In this study, the potential toxic effects of AFM₂, an important mycotoxin species, in albino mice and the protective role of quercetin against this toxicity were investigated. The fact that it has been detected in milk and dairy products frequently consumed by children in the developmental age makes it necessary to investigate the toxic effects of AFM₂. AFM₂, which caused serious changes in body weight, organ index, kidney and liver weight in albino mice, also caused the deterioration of antioxidant/oxidant balance in liver and kidney organs. The genotoxic effect of AFM₂, which forms MNs and CAs in the bone marrow, has been associated with the DNA-AFM₂ interaction elucidated by molecular docking. While the toxicity profile of AFM₂ was revealed within the scope of the study, the protective feature of quercetin against this toxicity was also determined. Quercetin conferred significant protection by healing liver and kidney tissues of albino mice, providing partial normalization in serum parameter levels and drastic reductions in MN and CAs.

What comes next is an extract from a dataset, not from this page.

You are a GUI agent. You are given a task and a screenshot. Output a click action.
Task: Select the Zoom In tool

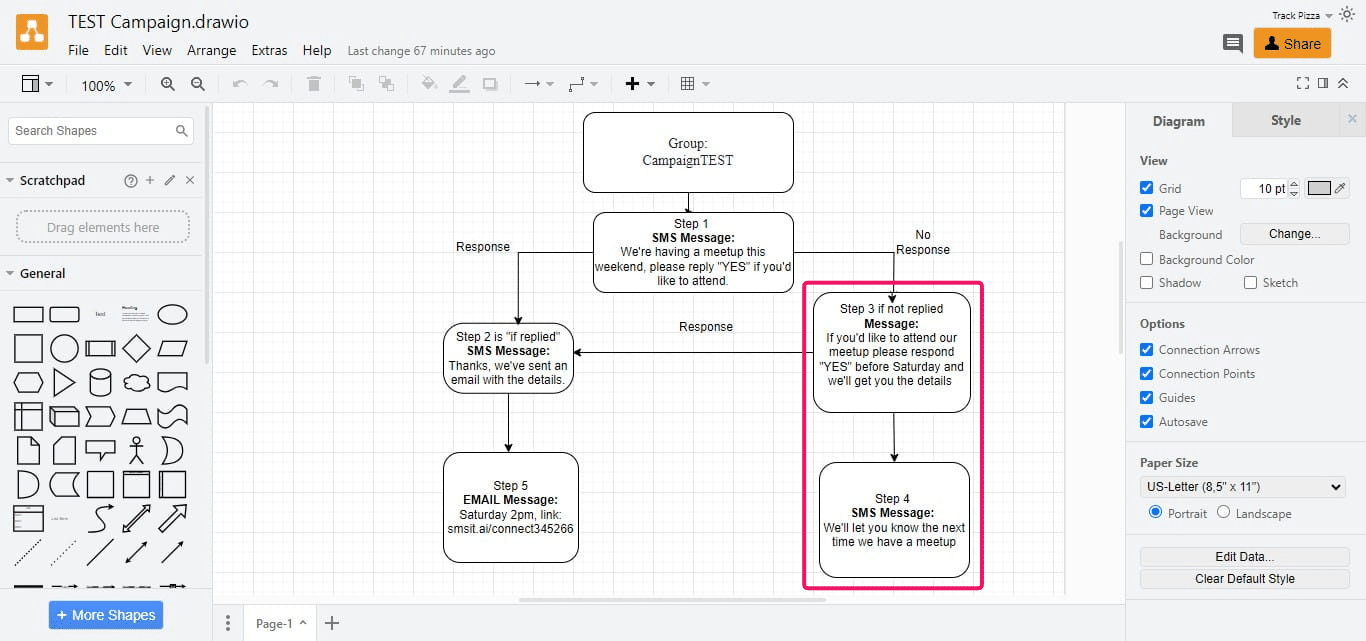[168, 84]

These protective effects of quercetin are due to its antioxidant properties. Free radical-producing enzymes such as XO and NO increase the oxidative load in the cell. It was determined by molecular docking that quercetin interacts with these enzymes and causes inhibition. In this way, it reduced the oxidative load in the cell and provided antioxidant protection.

These results show the necessity of taking strategies and measures to prevent the consumption and contamination of milk and milk-based products contaminated with AFM₂. In addition, awareness raising studies should be conducted on the effects of antioxidant supplements such as quercetin, which will reduce toxicity.